Saved data entries:
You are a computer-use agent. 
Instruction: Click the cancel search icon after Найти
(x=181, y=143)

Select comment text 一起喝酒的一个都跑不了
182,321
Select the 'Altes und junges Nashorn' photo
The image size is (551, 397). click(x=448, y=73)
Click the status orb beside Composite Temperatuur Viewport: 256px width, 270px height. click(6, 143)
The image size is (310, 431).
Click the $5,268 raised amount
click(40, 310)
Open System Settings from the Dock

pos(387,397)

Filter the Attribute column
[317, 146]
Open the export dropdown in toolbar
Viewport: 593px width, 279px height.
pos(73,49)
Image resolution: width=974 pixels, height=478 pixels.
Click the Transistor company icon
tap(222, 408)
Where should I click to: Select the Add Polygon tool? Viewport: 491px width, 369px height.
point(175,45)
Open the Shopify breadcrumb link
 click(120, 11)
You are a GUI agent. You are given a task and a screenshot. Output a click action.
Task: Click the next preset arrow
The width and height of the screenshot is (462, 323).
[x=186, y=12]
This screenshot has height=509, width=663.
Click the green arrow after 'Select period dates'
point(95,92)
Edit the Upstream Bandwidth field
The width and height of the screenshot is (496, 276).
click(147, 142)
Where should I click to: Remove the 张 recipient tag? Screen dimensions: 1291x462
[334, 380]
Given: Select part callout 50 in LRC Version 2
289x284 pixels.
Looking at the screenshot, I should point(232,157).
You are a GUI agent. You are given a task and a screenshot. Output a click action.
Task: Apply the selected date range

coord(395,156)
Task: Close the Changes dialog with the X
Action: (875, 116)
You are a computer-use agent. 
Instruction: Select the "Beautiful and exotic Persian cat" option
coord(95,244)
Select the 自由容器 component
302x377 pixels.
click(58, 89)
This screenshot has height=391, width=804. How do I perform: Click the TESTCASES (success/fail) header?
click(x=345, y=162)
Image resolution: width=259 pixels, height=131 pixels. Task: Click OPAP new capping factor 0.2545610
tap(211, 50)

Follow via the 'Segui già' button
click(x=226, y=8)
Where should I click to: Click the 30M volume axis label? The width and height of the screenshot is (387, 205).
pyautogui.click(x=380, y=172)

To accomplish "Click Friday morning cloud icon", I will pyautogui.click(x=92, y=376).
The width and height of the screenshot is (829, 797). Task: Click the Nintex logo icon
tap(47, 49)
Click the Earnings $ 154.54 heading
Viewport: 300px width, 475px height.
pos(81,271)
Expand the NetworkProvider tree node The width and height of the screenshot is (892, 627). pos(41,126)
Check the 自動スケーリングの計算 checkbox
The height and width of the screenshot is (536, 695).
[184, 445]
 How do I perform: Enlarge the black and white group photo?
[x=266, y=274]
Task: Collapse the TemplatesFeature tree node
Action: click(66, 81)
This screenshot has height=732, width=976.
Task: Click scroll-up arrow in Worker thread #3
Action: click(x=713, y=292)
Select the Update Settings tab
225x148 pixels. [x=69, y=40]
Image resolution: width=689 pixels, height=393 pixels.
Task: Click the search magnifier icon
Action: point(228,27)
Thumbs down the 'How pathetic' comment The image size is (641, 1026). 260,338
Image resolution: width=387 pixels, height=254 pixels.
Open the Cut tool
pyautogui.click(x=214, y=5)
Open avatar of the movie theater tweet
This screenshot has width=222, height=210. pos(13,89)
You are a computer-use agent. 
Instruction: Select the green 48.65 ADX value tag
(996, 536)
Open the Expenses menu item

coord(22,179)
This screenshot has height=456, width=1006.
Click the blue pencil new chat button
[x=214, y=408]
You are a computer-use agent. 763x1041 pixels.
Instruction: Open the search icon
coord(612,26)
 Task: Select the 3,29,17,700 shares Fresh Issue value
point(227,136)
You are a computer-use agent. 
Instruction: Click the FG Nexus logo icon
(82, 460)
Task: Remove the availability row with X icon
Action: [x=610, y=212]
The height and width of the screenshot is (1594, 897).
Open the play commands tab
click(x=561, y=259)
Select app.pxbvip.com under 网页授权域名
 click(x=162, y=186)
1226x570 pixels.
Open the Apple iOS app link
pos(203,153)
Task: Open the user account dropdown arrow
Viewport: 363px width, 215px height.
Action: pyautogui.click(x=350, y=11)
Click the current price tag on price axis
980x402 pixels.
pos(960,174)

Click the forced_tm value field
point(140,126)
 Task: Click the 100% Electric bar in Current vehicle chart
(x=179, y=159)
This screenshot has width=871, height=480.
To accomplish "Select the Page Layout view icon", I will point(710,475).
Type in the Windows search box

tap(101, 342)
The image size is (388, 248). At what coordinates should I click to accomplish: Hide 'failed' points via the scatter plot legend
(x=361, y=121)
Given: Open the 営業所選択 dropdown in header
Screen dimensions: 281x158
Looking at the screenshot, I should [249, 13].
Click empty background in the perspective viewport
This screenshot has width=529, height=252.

* [What you need to do]: The response should be a verbatim transcription of the data.

* [Answer to this problem]:
You are a computer-use agent. 
Instruction: Click the cancel search icon after Найти
(x=181, y=143)

Select comment text 一起喝酒的一个都跑不了
182,321
Select the 'Altes und junges Nashorn' photo
The image size is (551, 397). click(x=448, y=73)
Click the status orb beside Composite Temperatuur Viewport: 256px width, 270px height. click(6, 143)
The image size is (310, 431).
Click the $5,268 raised amount
click(40, 310)
Open System Settings from the Dock

pos(387,397)

Filter the Attribute column
[317, 146]
Open the export dropdown in toolbar
Viewport: 593px width, 279px height.
pos(73,49)
Image resolution: width=974 pixels, height=478 pixels.
Click the Transistor company icon
tap(222, 408)
Where should I click to: Select the Add Polygon tool? Viewport: 491px width, 369px height.
point(175,45)
Open the Shopify breadcrumb link
 click(120, 11)
You are a GUI agent. You are given a task and a screenshot. Output a click action.
Task: Click the next preset arrow
The width and height of the screenshot is (462, 323).
[x=186, y=12]
This screenshot has height=509, width=663.
Click the green arrow after 'Select period dates'
point(95,92)
Edit the Upstream Bandwidth field
The width and height of the screenshot is (496, 276).
click(147, 142)
Where should I click to: Remove the 张 recipient tag? Screen dimensions: 1291x462
[334, 380]
Given: Select part callout 50 in LRC Version 2
289x284 pixels.
Looking at the screenshot, I should point(232,157).
You are a GUI agent. You are given a task and a screenshot. Output a click action.
Task: Apply the selected date range

coord(395,156)
Task: Close the Changes dialog with the X
Action: (875, 116)
You are a computer-use agent. 
Instruction: Select the "Beautiful and exotic Persian cat" option
coord(95,244)
Select the 自由容器 component
302x377 pixels.
click(58, 89)
This screenshot has height=391, width=804. How do I perform: Click the TESTCASES (success/fail) header?
click(x=345, y=162)
Image resolution: width=259 pixels, height=131 pixels. Task: Click OPAP new capping factor 0.2545610
tap(211, 50)

Follow via the 'Segui già' button
click(x=226, y=8)
Where should I click to: Click the 30M volume axis label? The width and height of the screenshot is (387, 205).
pyautogui.click(x=380, y=172)

To accomplish "Click Friday morning cloud icon", I will pyautogui.click(x=92, y=376).
The width and height of the screenshot is (829, 797). Task: Click the Nintex logo icon
tap(47, 49)
Click the Earnings $ 154.54 heading
Viewport: 300px width, 475px height.
pos(81,271)
Expand the NetworkProvider tree node The width and height of the screenshot is (892, 627). pos(41,126)
Check the 自動スケーリングの計算 checkbox
The height and width of the screenshot is (536, 695).
[184, 445]
 How do I perform: Enlarge the black and white group photo?
[x=266, y=274]
Task: Collapse the TemplatesFeature tree node
Action: click(66, 81)
This screenshot has height=732, width=976.
Task: Click scroll-up arrow in Worker thread #3
Action: click(x=713, y=292)
Select the Update Settings tab
225x148 pixels. [x=69, y=40]
Image resolution: width=689 pixels, height=393 pixels.
Task: Click the search magnifier icon
Action: point(228,27)
Thumbs down the 'How pathetic' comment The image size is (641, 1026). 260,338
Image resolution: width=387 pixels, height=254 pixels.
Open the Cut tool
pyautogui.click(x=214, y=5)
Open avatar of the movie theater tweet
This screenshot has width=222, height=210. pos(13,89)
You are a computer-use agent. 
Instruction: Select the green 48.65 ADX value tag
(996, 536)
Open the Expenses menu item

coord(22,179)
This screenshot has height=456, width=1006.
Click the blue pencil new chat button
[x=214, y=408]
You are a computer-use agent. 763x1041 pixels.
Instruction: Open the search icon
coord(612,26)
 Task: Select the 3,29,17,700 shares Fresh Issue value
point(227,136)
You are a computer-use agent. 
Instruction: Click the FG Nexus logo icon
(82, 460)
Task: Remove the availability row with X icon
Action: [x=610, y=212]
The height and width of the screenshot is (1594, 897).
Open the play commands tab
click(x=561, y=259)
Select app.pxbvip.com under 网页授权域名
 click(x=162, y=186)
1226x570 pixels.
Open the Apple iOS app link
pos(203,153)
Task: Open the user account dropdown arrow
Viewport: 363px width, 215px height.
Action: pyautogui.click(x=350, y=11)
Click the current price tag on price axis
980x402 pixels.
pos(960,174)

Click the forced_tm value field
point(140,126)
 Task: Click the 100% Electric bar in Current vehicle chart
(x=179, y=159)
This screenshot has width=871, height=480.
To accomplish "Select the Page Layout view icon", I will point(710,475).
Type in the Windows search box

tap(101, 342)
The image size is (388, 248). At what coordinates should I click to accomplish: Hide 'failed' points via the scatter plot legend
(x=361, y=121)
Given: Open the 営業所選択 dropdown in header
Screen dimensions: 281x158
Looking at the screenshot, I should [249, 13].
Click empty background in the perspective viewport
This screenshot has width=529, height=252.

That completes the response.